__Task goal__. Lines in the listing below that hold "editor" are the ones to copy.

__Exercise material__.
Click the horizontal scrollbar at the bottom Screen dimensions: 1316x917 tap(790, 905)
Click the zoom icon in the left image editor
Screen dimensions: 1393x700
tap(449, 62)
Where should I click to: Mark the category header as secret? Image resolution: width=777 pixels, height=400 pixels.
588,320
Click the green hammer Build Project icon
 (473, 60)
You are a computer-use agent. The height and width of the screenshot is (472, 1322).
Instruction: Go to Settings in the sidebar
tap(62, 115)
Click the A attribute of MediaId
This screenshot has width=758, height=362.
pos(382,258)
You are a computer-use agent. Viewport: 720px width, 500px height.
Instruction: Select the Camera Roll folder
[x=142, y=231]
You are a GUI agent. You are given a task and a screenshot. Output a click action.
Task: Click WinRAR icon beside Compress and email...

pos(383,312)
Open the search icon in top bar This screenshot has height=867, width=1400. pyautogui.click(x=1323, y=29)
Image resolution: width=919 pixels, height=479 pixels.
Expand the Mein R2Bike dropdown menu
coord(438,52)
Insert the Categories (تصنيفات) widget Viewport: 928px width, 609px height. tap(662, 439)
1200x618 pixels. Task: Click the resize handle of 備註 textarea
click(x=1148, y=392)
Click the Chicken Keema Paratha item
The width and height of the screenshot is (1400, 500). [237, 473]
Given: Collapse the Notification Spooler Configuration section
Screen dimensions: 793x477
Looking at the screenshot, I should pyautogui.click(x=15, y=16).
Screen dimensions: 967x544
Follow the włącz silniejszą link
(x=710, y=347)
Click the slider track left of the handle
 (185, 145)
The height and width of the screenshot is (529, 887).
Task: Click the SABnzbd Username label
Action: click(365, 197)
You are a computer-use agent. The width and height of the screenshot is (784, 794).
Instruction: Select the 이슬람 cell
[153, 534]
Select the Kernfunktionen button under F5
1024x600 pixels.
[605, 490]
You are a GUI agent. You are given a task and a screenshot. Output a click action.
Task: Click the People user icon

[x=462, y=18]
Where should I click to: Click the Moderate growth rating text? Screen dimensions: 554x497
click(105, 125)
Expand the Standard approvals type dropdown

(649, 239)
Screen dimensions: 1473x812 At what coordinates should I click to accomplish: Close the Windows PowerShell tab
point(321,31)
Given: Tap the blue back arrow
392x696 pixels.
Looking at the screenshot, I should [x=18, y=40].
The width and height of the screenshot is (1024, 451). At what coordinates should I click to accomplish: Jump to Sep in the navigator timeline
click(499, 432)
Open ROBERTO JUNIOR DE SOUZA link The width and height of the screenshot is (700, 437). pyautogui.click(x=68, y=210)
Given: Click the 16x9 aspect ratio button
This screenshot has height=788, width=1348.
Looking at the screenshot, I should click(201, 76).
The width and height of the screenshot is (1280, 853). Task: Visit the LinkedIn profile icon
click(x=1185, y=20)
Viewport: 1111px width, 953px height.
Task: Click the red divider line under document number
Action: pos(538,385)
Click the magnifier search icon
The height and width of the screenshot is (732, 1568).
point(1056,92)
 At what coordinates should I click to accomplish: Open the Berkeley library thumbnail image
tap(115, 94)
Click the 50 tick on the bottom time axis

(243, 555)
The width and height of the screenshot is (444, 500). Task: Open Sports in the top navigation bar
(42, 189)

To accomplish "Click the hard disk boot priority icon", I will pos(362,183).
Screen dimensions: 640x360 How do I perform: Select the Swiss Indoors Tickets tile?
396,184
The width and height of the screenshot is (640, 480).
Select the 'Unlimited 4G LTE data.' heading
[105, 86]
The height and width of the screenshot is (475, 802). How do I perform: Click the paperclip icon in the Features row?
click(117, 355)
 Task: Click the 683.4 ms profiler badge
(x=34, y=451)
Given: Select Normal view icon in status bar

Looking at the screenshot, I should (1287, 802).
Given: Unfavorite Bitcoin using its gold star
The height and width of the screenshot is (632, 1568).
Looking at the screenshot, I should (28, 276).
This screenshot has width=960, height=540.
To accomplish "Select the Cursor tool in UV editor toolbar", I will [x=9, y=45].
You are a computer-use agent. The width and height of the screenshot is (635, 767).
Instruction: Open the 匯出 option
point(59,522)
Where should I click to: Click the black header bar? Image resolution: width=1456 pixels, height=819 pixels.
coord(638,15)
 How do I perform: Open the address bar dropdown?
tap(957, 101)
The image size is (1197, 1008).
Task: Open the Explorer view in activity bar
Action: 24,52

__Answer to this problem__.
Click the zoom icon in the left image editor
To accomplish "Select the Cursor tool in UV editor toolbar", I will [x=9, y=45].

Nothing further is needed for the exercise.